EXERCISE GOAL
Your answer must be an exact copy of the entries below, with every picture removed.

========

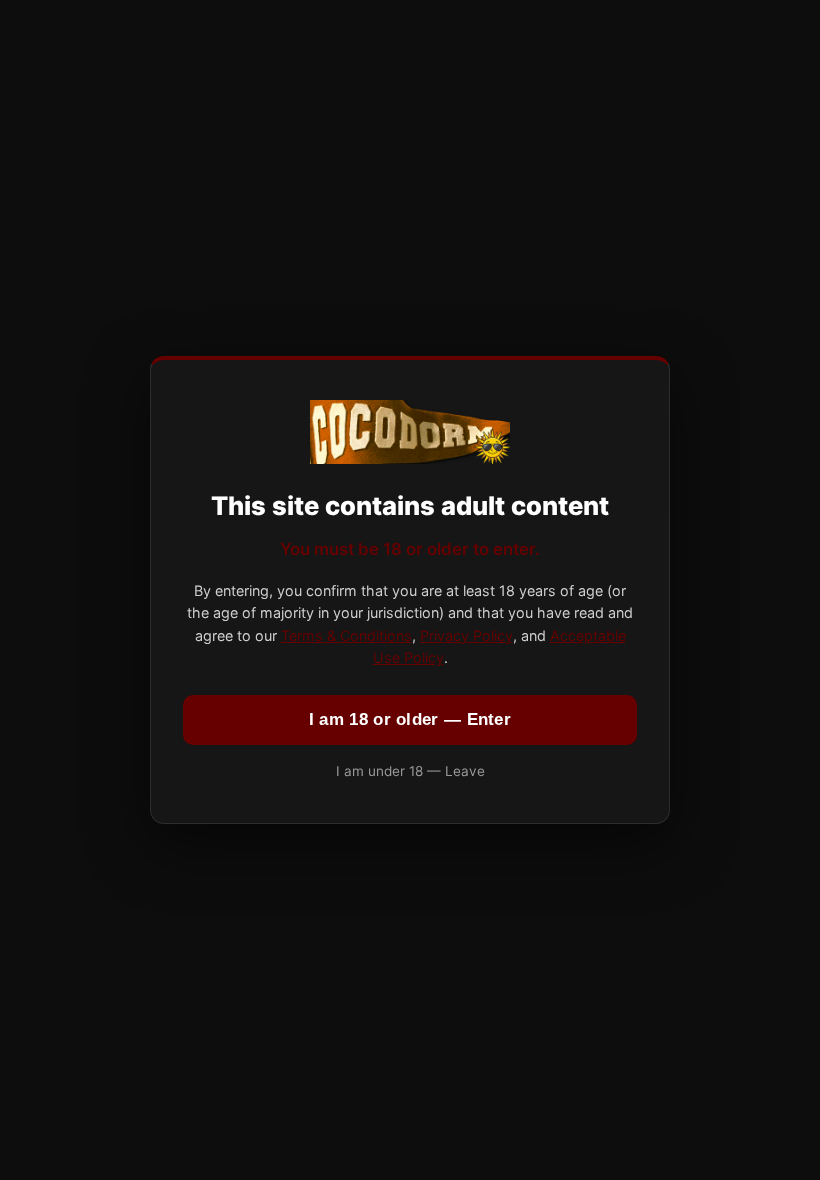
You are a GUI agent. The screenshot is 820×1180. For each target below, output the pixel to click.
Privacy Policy (466, 635)
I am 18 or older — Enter (410, 719)
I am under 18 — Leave (410, 771)
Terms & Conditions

========

TASK ANSWER
You are a GUI agent. The screenshot is 820×1180. For each target below, output the pixel to click.
Privacy Policy (466, 635)
I am 18 or older — Enter (410, 719)
I am under 18 — Leave (410, 771)
Terms & Conditions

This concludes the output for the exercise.